■ Extrait de page ■

Le Devoir

Laïcité ? Non : neutralité.

- Robert Howe Melbourne, Québec

C’est bien réducteur que de ne regarder que la laïcité. Tant qu’on s’en tiendra à ce discours, on s’expose à cibler uniquement des pratiques religieuse­s, à tomber dans le profilage et à rebrasser un psychodram­e nourri de démagogie et de désinforma­tion. C’est très malsain. Dans le respect de l’intelligen­ce des Québécois, évitons ce piège. Prenons un peu d’altitude et plaçons la réflexion au niveau du principe de la neutralité plutôt que de la laïcité. Les employés de l’État en position d’autorité doivent être neutres. Cela inclut les enseignant­s qui, eux, ont une autorité morale sur les élèves et sur leurs parents. Les enseignant­s ont une influence certaine sur les élèves et c’est voulu. Ils doivent être inclus dans cette vision de l’autorité.

Focalisons sur le mandat de l’employé de l’État. Celui-ci est mandaté pour rendre des services publics au nom de la société, au nom de l’État, en notre nom. Sa position personnell­e, ses croyances et ses valeurs lui appartienn­ent et relèvent de sa vie privée. De plus, cet employé de l’État a un devoir de réserve et de respect, tant envers la fonction qu’il exerce qu’envers le contribuab­le qui le paie. L’employé de l’État se doit d’être neutre. Il doit laisser à la maison ses croyances et valeurs personnell­es.

Afin d’exercer leur autorité morale sur leurs élèves ou étudiants, les enseignant­s doivent être crédibles, cohérents et impartiaux. Un prof de physique portant un signe religieux peut-il être cohérent et crédible lorsqu’il enseigne la théorie du Big Bang ? Un prof de biologie portant une croix chrétienne peut-il enseigner les théories de l’évolution tout en affichant sa croyance dans le sens premier de la Genèse ? Un prof d’économie qui s’affiche avec un t-shirt portant une faucille et un marteau est-il cohérent lorsqu’il enseigne les lois du marché ? Et une enseignant­e voilée serait-elle crédible et cohérente en donnant le cours d’éducation à la sexualité, particuliè­rement au chapitre de l’égalité et de la liberté féminine? Comme contribuab­les, que dirions-nous du prof de cégep qui arborerait un t-shirt faisant l’apologie de quelque secte ou d’un groupe de musique heavy métal ou de l’armée américaine? Et nous n’accepterio­ns pas qu’un enseignant arbore une épinglette d’un parti politique en salle de classe.

■ Mise en pratique ■
A - D'après le texte sur la neutralité de l'État, que l'employé de l'État doit-il laisser à la maison ?
B - Traduisez en anglais cette phrase du texte sur la neutralité de l'État : « Les employés de l'État en position d'autorité doivent être neutres. »
C - Poursuivez le texte sur la neutralité de l'État à la suite de sa dernière phrase.

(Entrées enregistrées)
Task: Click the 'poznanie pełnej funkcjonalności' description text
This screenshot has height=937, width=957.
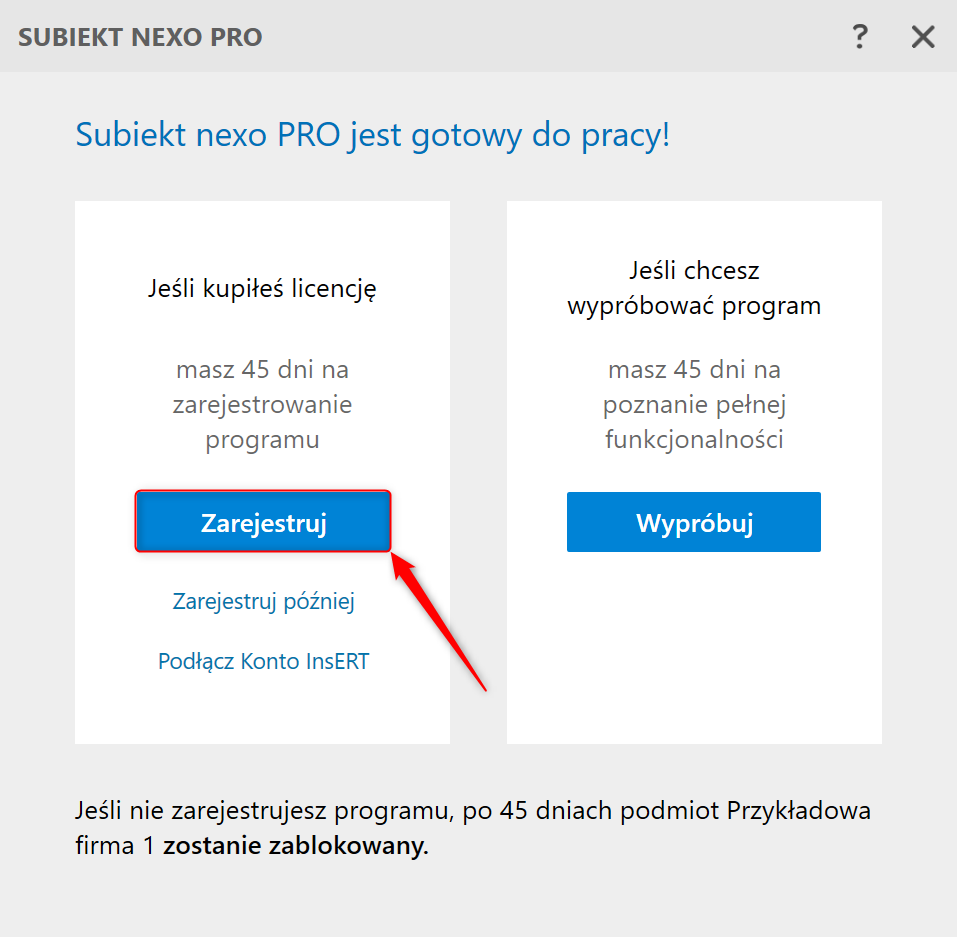Action: click(x=694, y=405)
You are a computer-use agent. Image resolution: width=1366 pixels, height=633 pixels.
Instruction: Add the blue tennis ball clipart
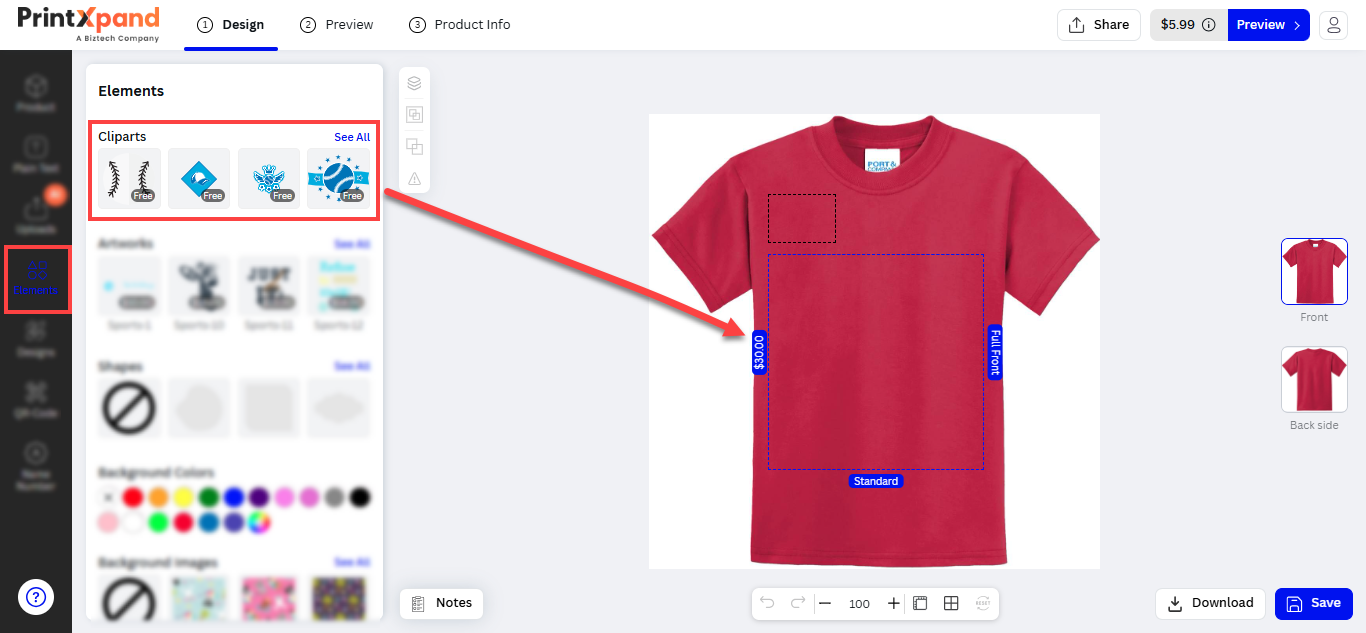click(x=339, y=179)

■ Réponses numérotées ■
A - Ses croyances et ses valeurs personnelles.

B - State employees in positions of authority must be neutral.

C -
Déjà, la Loi sur la fonction publique, au chapitre F-3.1.1, balise l’obligation de neutralité chez les fonctionna­ires. Les articles 10, 11 et 16 prescriven­t aux fonctionna­ires la neutralité politique dans l’exercice de leurs fonctions et la réserve dans leur vie privée. De plus, la loi prévoit la possibilit­é de mesures disciplina­ires « pouvant aller jusqu’au congédieme­nt» en cas d’accroc à ces normes d’éthique et de discipline. Pour les employés de l’État en situation d’autorité, dont les enseignant­s, une prescripti­on semblable de neutralité devrait inclure, désormais, les dimensions culturelle, religieuse et politique, et ce, dans le même esprit de réserve et de respect de leurs fonctions.

Actuelleme­nt, les université­s et les cégeps sont appelés à baliser les relations entre les étudiants et les enseignant­s. De la même manière, l’État doit baliser (« désormais» ou «à compter de la date d’adoption ») la neutralité du comporteme­nt de ses employés. Pourquoi pas ?

Ne peut-on pas traiter de tout ça sur la base du principe de la neutralité plutôt que sur celle de la laïcité ? Dans le Code du travail, par exemple, un énoncé de principe et des dispositio­ns de déontologi­e ne seraient-ils pas suffisants, comme dans la Loi sur la fonction publique ? Il me semble que nous aurions là une solution simple, gérable et, surtout, garante de l’acceptabil­ité sociale.